La naturaleza del enemigo
Ante los enemigos reales o imaginarios la ecuación del maniqueísmo resulta infalible.
No cabe duda que, en el caso de nuestra historia, durante años se ha terminado por perfeccionar una de las cartas más poderosas con las que pueda contar cualquier figura presidencial y que se emplea a la mínima oportunidad. Infalible es la bandera que se ha confeccionado desde que la historia es el campo ideológico mejor sembrado por quien entiende la importancia de subrayar nombres, fechas y, por supuesto, erigir monumentos a los próceres que sean las piezas clave para apuntalar su interpretación del pasado. Así, el llamado nacionalismo se convierte en un eje a partir del cual se puede enfrentar todo tipo de problemas y resolverlos con la eficacia que resulta de jalar los hilos más finos de esa bandera en la que se envuelve quien necesita protagonizar ese cuadro de costumbres, con toda su dimensión tragicómica.

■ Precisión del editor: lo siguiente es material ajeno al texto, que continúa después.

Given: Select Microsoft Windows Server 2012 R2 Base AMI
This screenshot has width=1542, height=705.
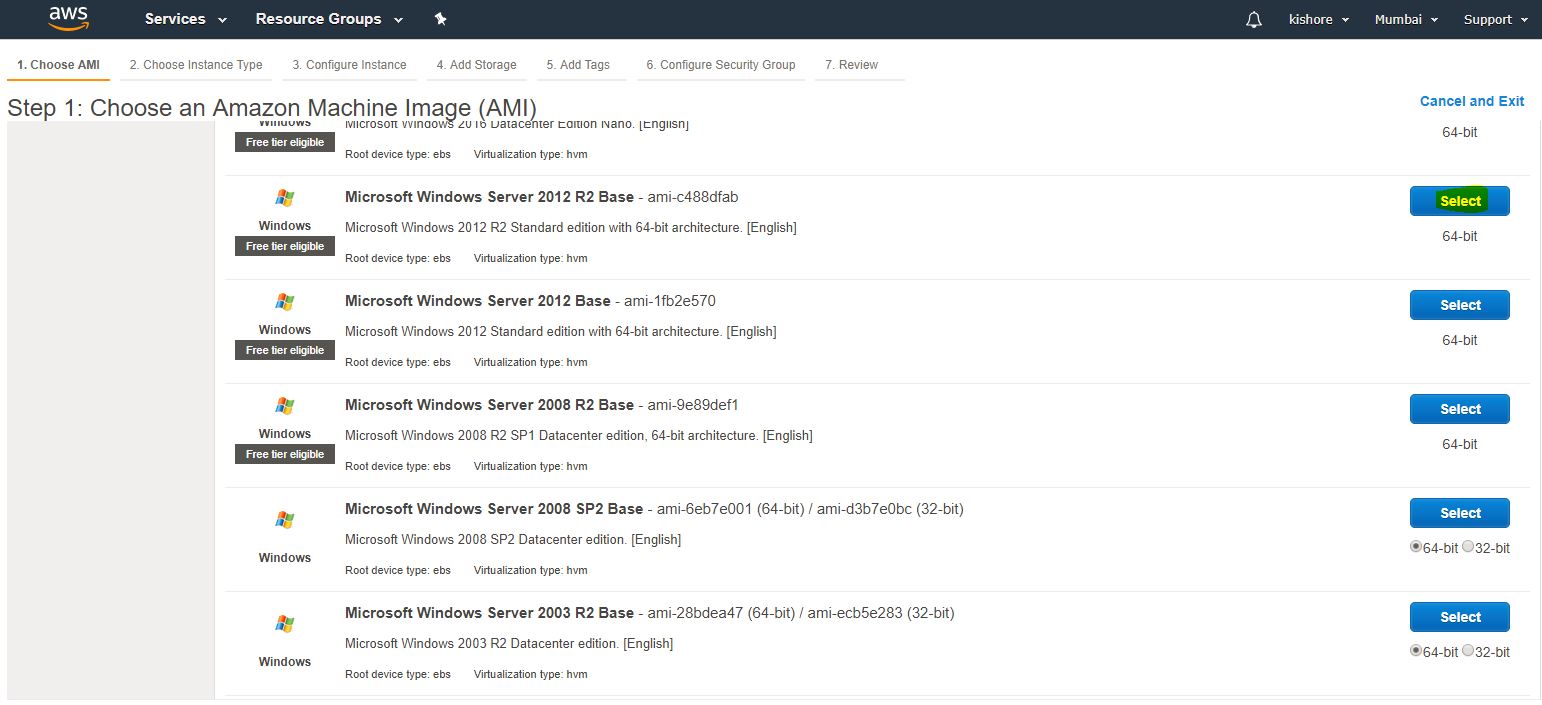Looking at the screenshot, I should click(x=1459, y=201).
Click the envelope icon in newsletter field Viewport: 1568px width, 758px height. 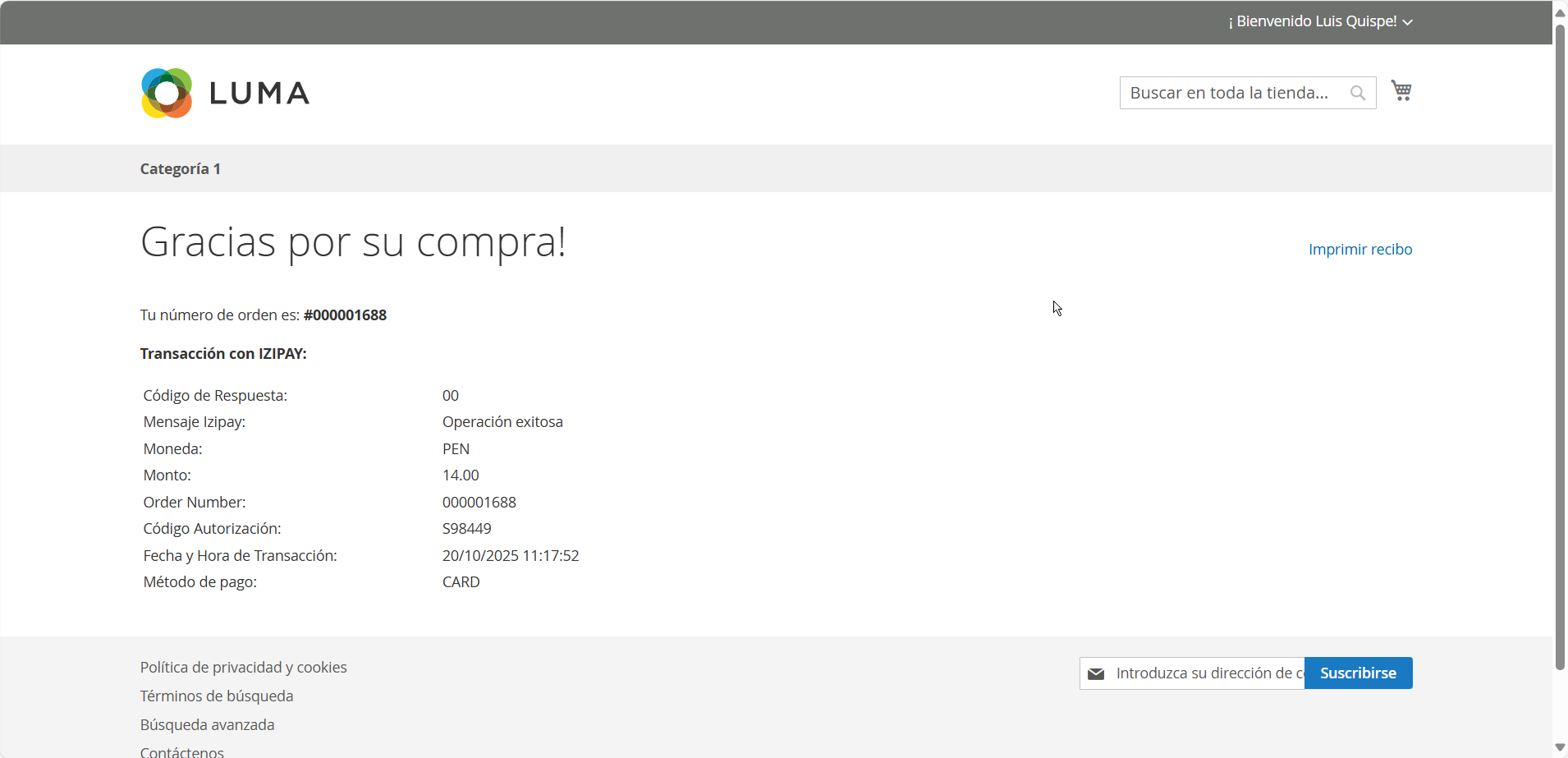[1096, 673]
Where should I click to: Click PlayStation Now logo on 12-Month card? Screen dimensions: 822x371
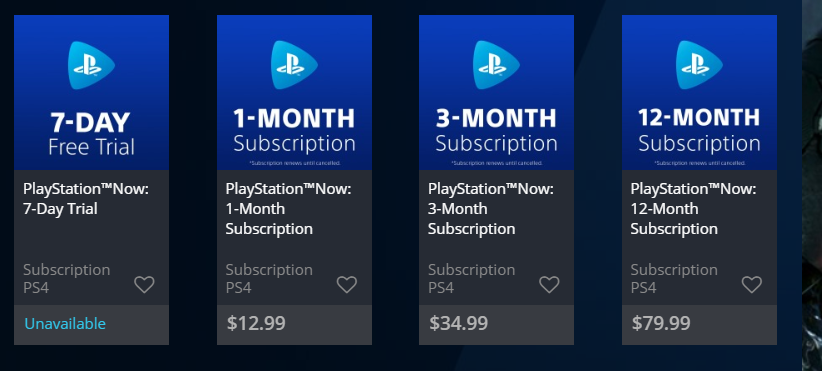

Se puede decir que es una suerte de botón que, si se activa, de inmediato se ponen en marcha los engranajes de una visión de la historia en la que deben existir los buenos y los malos, las y los que son el ejemplo de los valores que todo sexenio necesita consolidar en quienes son sus incondicionales. En efecto, se va construyendo un discurso en el que se impone una interpretación –a modo– de la historia, con base en el maniqueísmo más elemental, que siempre favorecerá a quien coloca esta carta en la mesa.
Así, no sólo resulta interesante observar cómo se determina esa suerte de constelación de personajes que orientan la navegación ideológica y que auxilia a su tripulación cuando tienen frente a ellos la amenaza de ese escollo que es la realidad. Sí, ese peligro latente que, en ocasiones, se puede eludir con la gracia del discurso que se articula con la tinta de la soberanía y el patrioterismo más chabacano, pero que tanto nos gusta como sociedad. No hay falla en la estrategia: ante los enemigos reales o imaginarios, cuya existencia determina el sexenio en turno, la ecuación del maniqueísmo resulta infalible. Y, dicha estrategia, ha sido explotada ad nauseam por el sexenio pasado y durante los pocos meses de la actual administración.
Ya no resulta extraño observar el sentido de las figuras tutelares que estableció el gobierno de López Obrador desde el primer día de su mandato. Figuras que permitían calzar los cimientos ideológicos de su Cuarta Transformación y brindarle un siempre oportuno referente discursivo –en sus dimensiones escrita y visual–. Sin embargo, no se puede dejar de lado que, de manera paralela y para que esta constelación adquiriera una mayor preponderancia, también se fijaban en la memoria los nombres de esos enemigos que se convierten en los “blancos” perfectos de sus dardos ideológicos. Así, por ejemplo, a la figura de Benito Juárez se le confirió una dimensión que sólo puede equipararse a la maldad que no se le deja de enfatizar a Porfirio Díaz. Lo mismo resultó con Felipe Calderón y los conservadores frente a quienes se autoproclamaron los adalides del “no somos iguales”, quienes se consideran estar del lado “correcto” de la historia y los que se definen como referentes de una moral intachable que, por cierto, ha terminado por alimentar la irracionalidad y el fanatismo más contradictorio. Bajo esa lógica, se considera traidor a quien no está en ese lado de la banqueta. Vaya problema de apreciación.
Así, mientras se avecina esa suerte de tormenta que implican las amenazas del presidente electo de los Estados Unidos y del gobierno de Canadá –ante la migración y el T-MEC, respectivamente– que tendrían implicaciones económicas, políticas y sociales muy complejas, se han encendido los ventiladores para que ondeen las banderitas del nacionalismo y la soberanía. Y no hay mejores enemigos y objetivos de esta retórica que quienes han sido señalados a lo largo de la historia. En efecto, esta coyuntura favorece a observar lo que sucede en nuestro vínculo con el exterior –con toda la parafernalia chauvinista–y restarle atención a la problemática que ocurre en nuestras propias calles.
Porque no hay enemigo más poderoso para la sociedad y el país que quienes han sembrado de violencia y muerte en nuestros días. En efecto, no sólo se trata de señalar al crimen organizado: también a quienes, gracias a su corrupción, le han permitido constituirse como un poder de facto que decide la suerte de nuestra cotidianidad. Sin embargo, ese factor no se alcanza a observar en la retórica maniquea del gobierno ni en la lógica que determina la traición, pues sería como perseguir a su propia sombra. Algo no cuadra en esta percepción entre la realidad y aquello que se envuelve en la bandera de una soberanía que pareciera depender únicamente de la posible injerencia de gobiernos extranjeros. En efecto, ese discurso desvía la atención de todo lo grave que sucede en el país y que dinamita esa idea de soberanía que tanto se proclama. Tal vez a Judas le hubieran gustado los pambazos.